In this AFL-CIO video clip from a Labor Day 2011 event, Dave McCall speaks about the importance of unions to prevent “some of the greed and the exploitation that some employers live by every day.”
RG Steel expects to wind up its affairs and dissolve as a company after the closing date of the sales, now expected in mid-to-late September.
Buyers Have No Obligations to Union
As The Brew disclosed last week, the new Sparrows Point buyers – liquidator Hilco Industrial and brownfield re-developer Environmental Liability Transfer Inc. – are free from obligations to the USW and are not required to hire anyone from the current Sparrows Point workforce.
Hilco-ELT are expected to bring their their own workforce to the 2,400-acre property.
After a period of environmental remediation, the group is expected to scrap most or all of the mill and sell parcels to investors and perhaps the state of Maryland.
The Maryland Port Administration has expressed interest in purchasing a site called Coke Point to dump harbor dredging.
Sparrows Point’s deep-water port has also been eyed by the MPA in anticipation of larger ships docking in Baltimore following the widening of the Panama Canal.
Agreement Filed Late Friday
While termination of the current labor agreement was expected, Local 9477 USW officials were led to believe that the termination would not be reached until this week.
Rumor also had it that SUB pay would continue at least through August 15, the date that Judge Carey approved the sale to the Hilco-ELT group.

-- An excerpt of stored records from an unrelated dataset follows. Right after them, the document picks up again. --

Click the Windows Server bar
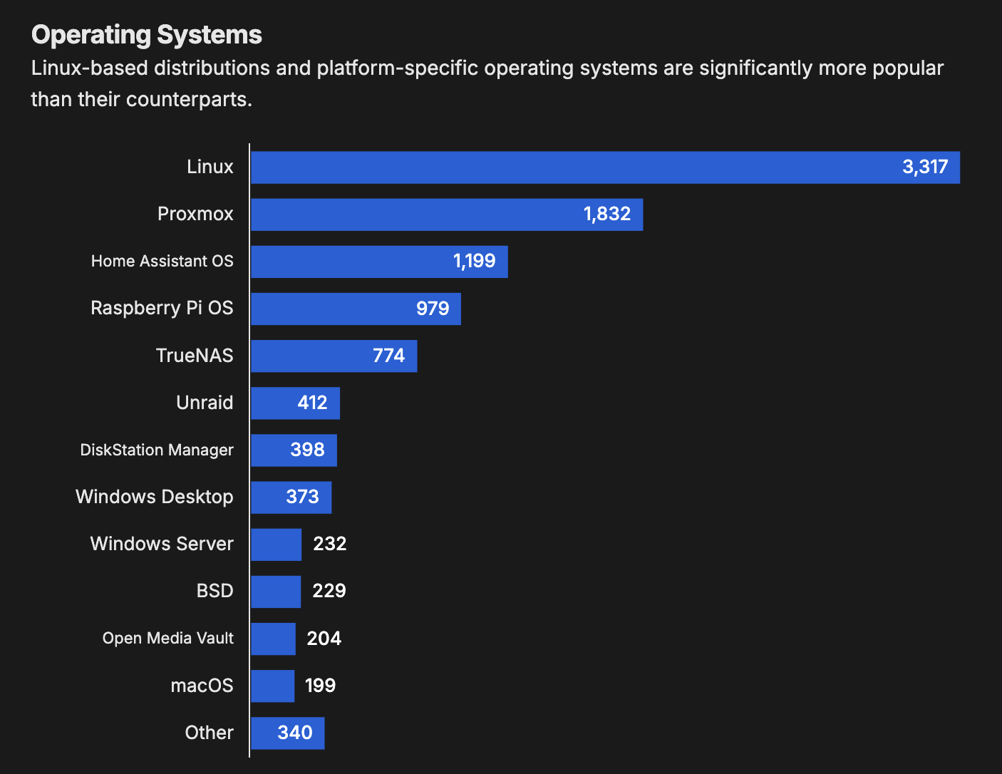Screen dimensions: 1002x774 click(x=276, y=545)
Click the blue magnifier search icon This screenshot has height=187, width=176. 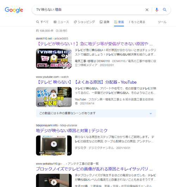pos(165,10)
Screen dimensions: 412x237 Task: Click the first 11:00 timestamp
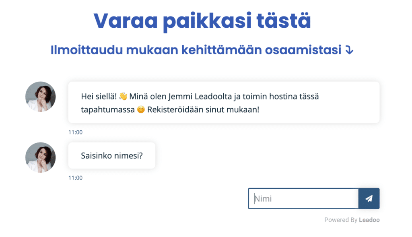[x=76, y=132]
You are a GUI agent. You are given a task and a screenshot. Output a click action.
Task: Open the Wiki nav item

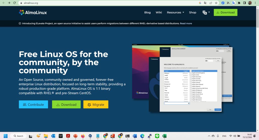point(159,12)
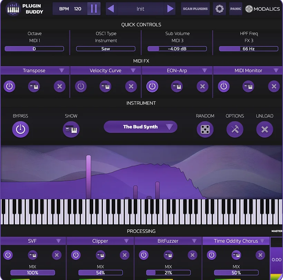
Task: Show the Bud Synth editor via keyboard icon
Action: (x=71, y=130)
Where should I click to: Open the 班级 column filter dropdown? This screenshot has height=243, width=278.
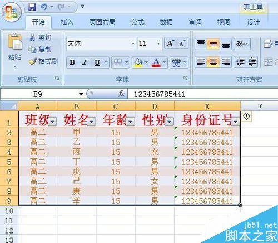pos(52,122)
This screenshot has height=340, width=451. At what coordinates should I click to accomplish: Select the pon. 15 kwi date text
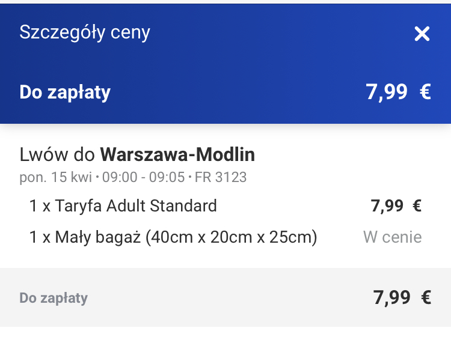55,177
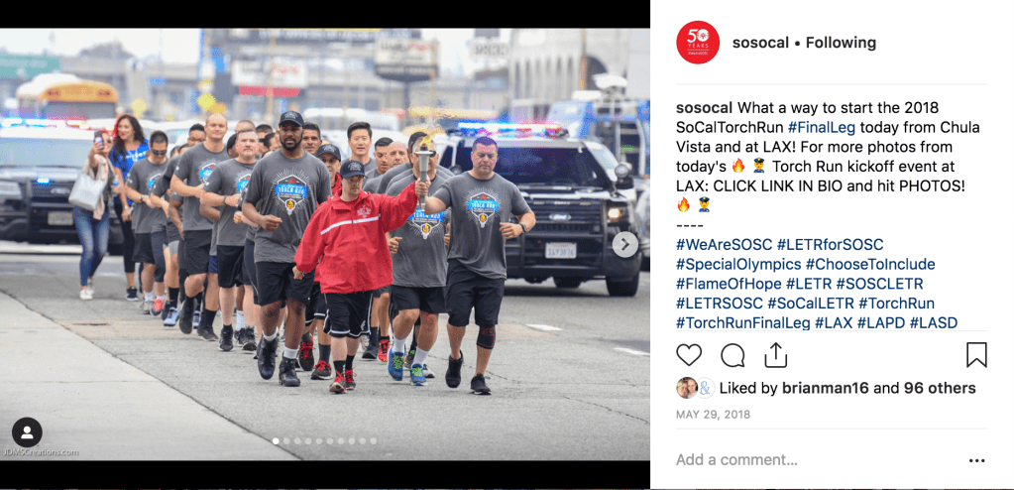Viewport: 1014px width, 490px height.
Task: Open the sosocal username in the header
Action: pos(760,43)

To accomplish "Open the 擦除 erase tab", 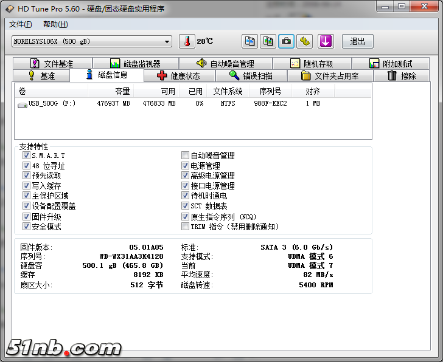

Instead, an agreement was signed by McCall and RG Steel’s David Pryzbylski on Thursday – and filed after the close of business on Friday at the U.S. Bankruptcy Court in Wilmington.

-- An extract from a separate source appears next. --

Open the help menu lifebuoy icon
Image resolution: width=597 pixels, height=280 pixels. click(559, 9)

Modification of a labor agreement is allowed under Section 1113 of the U.S. Bankruptcy Code. This can happen either through a ruling by the bankruptcy judge or through voluntary settlement talks between the company and union. A final option is for the union to litigate against any proposed change in the contract.
Here are the major terms of the agreement:
• SUB pay for all of RG Steel employees “shall be deemed terminated as of August 10, 2012.”

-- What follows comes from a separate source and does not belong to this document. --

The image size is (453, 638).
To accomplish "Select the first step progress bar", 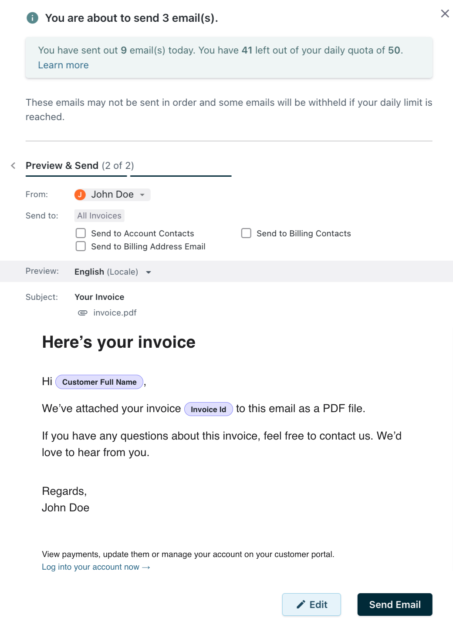I will pos(76,176).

• All obligations with respect to the Steelworkers’ Pension Trust “shall be deemed terminated as of August 10, 2012, thereby halting all required contributions to the Steelworkers’ Pension Plans.”
• All active and retiree benefit programs, including medical coverage, accidental death and dismemberment insurance, and prescription drug care, shall be terminated on August 31, 2012.
• RG Steel will deposit $6.5 million from the sale of its properties into an escrow account for the purpose of paying medical and prescription drug claims incurred on or before the August 31 termination date.
• RG Steel will deposit $210,000 to address unsettled arbitration awards and other employment claims, and thereafter is released from such claims.
• The workers assisting RG Steel in asset protection will be paid $20-an-hour, with none of the cherished incentive and differential pay that have been hallmarks of USW labor agreements for the last 50 years.
• Six union contract coordinators will be employed “for purposes of providing asset protection and/or overseeing administration” of the interim contract with RG Steel. The contract coordinators will be paid the $20-an-hour wage.
• RG Steel agrees that the “successorship clause” of their 2011 labor contract “shall continue for one year from the effective date of the MLA (Modified Labor Agreement).”
The successorship clause gives the USW the right to negotiate a contract with a company that wants to restart steel operations.
But since the Hilco-ELT group has been released from all obligations to the USW – and has expressed only lukewarm interest in trying to reactivate Sparrows Point as an ongoing operation – it is unlikely that the successorship clause will result in the return of a unionized workforce.
The USW has represented employees at Sparrows Point since 1941, when its predecessor, the Steel Workers’ Organizing Committee (SWOC), won a government-supervised election following a bitter struggle with owner Bethlehem Steel Corp.